**Excerpt provided**
____
Once the war began, volumes dropped 18-20%, affecting both top line and bottom line. FY23 PAT was down 31% compared with FY22. Net sales, too, went down 5% year-on-year.

The challenge at hand for the Allcargo management is to ensure growth amid the current macroeconomic environment, especially with a global recession on the anvil. The company, meanwhile, has not lost sight of the exercise done with McKinsey and has been working on it. Shetty calls it a “three lever” approach involving sales acceleration, automation and digital push.

“We implemented the transformation programme (suggested by McKinsey). The entire organisation has been redesigned. We hired 60-70 professionals in senior positions in various divisions in the last two years. The idea was to grow. We had this clear path to growth in the entire transformation programme, through a three-lever approach,” says Shetty.

“The first lever was sales acceleration focusing on the top 15 countries where most volumes are,” he adds. The company saw a volume growth of 17-18% during Covid, which it thinks is sustainable in the long-term. “The decline has been significant for the market, but our fall is roughly around 10%. If you talk to customers or competitors, some people have witnessed 25-30% dip in volumes,” he adds.

“The second lever was streamlining our entire operations in terms of automation, elimination of waste, and enhancing productivity,” adds Shetty. The third lever, the company’s digital transformation plan, focuses on value-added services to customers such as visibility of shipments and offering global services at the click of a button. “We have built a digital platform, ECU 360, for instant cargo booking on 2,500 direct trade lanes across the world and about 4,000 trade lanes via our transhipment centre. It could be from China to Brazil, or from Japan to the U.S., or say, from the U.S. to New Zealand, Australia, or India,” says Shetty.

Another major digitisation initiative in the works is a single financial platform across the world by March next year. “We appointed KPMG to help roll-out a single financial platform across the globe. We are in 21 countries with one single system. By the end of March, we will have it at all locations, including companies in India. That gives us a lot of power,” points out Shetty. A common payment system will help real-time reconciliation and cut down on the number of banks the company is dealing with.

Shetty believes mergers and acquisitions done in the last couple of years will pave the way for future growth. Just before the pandemic, the company acquired Gati Express in India, as well as a Scandinavian and a German firm. However, due to Covid, Gati Express turned out to be a very tough acquisition. It also recently acquired a China-based firm and formed a JV in South Korea. “These are five major inorganic expansions in the last three years,” says Shetty, adding, the company has managed to turn around Gati.

Allcargo has unlocked value of its subsidiaries as well. It recently demerged Allcargo Terminals and Transindia Real Estate, with plans to list both in the future.

Shetty, who leads a team of 8,500 members over 300 offices across 160 countries, has his eyes set on growth. The past three years have been challenging for him as well as the company on many counts. But Shetty has managed to navigate them all, drawing strength from his core belief that success is a mix of sustainability of the financial health and culture of the company, and building scale.
____
**Exercise data**

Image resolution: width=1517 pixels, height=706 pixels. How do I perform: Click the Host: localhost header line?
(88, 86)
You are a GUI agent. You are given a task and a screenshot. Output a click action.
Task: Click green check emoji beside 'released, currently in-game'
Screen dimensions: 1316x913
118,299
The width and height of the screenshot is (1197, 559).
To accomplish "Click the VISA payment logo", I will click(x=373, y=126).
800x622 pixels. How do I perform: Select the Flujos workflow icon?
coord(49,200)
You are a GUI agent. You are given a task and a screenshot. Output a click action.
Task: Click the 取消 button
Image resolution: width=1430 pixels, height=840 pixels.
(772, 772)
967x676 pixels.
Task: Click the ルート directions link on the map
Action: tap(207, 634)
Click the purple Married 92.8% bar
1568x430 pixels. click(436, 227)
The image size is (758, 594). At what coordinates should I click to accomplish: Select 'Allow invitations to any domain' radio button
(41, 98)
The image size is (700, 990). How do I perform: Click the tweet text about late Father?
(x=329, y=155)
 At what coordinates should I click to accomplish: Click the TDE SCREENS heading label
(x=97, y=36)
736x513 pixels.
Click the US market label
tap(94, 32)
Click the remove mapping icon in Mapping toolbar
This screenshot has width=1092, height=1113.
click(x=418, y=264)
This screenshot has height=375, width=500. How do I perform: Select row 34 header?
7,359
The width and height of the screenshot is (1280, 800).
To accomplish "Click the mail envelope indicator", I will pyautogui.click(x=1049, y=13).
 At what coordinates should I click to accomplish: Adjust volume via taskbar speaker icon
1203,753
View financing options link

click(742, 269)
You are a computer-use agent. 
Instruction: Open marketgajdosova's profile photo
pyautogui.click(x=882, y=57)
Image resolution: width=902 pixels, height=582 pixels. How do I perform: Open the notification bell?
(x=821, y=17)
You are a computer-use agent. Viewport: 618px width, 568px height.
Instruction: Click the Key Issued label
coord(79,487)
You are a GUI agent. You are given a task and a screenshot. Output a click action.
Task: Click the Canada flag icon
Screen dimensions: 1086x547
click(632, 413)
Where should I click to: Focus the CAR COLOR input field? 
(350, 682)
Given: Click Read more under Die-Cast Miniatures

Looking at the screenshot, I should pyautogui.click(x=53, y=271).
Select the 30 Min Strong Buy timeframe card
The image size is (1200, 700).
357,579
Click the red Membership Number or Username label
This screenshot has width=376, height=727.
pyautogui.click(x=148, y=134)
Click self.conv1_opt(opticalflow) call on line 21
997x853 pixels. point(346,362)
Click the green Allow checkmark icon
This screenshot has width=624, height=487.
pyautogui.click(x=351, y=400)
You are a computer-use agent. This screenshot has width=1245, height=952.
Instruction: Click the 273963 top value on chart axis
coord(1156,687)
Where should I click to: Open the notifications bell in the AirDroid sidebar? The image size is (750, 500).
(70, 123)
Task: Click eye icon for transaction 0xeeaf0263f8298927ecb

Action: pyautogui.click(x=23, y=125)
____
**To do**
Rewrite everything in the Allcargo text from "Shetty, who leads" down to "and building scale.", putting "overcome" in place of "navigate".

**Answer to this problem**
Shetty, who leads a team of 8,500 members over 300 offices across 160 countries, has his eyes set on growth. The past three years have been challenging for him as well as the company on many counts. But Shetty has managed to overcome them all, drawing strength from his core belief that success is a mix of sustainability of the financial health and culture of the company, and building scale.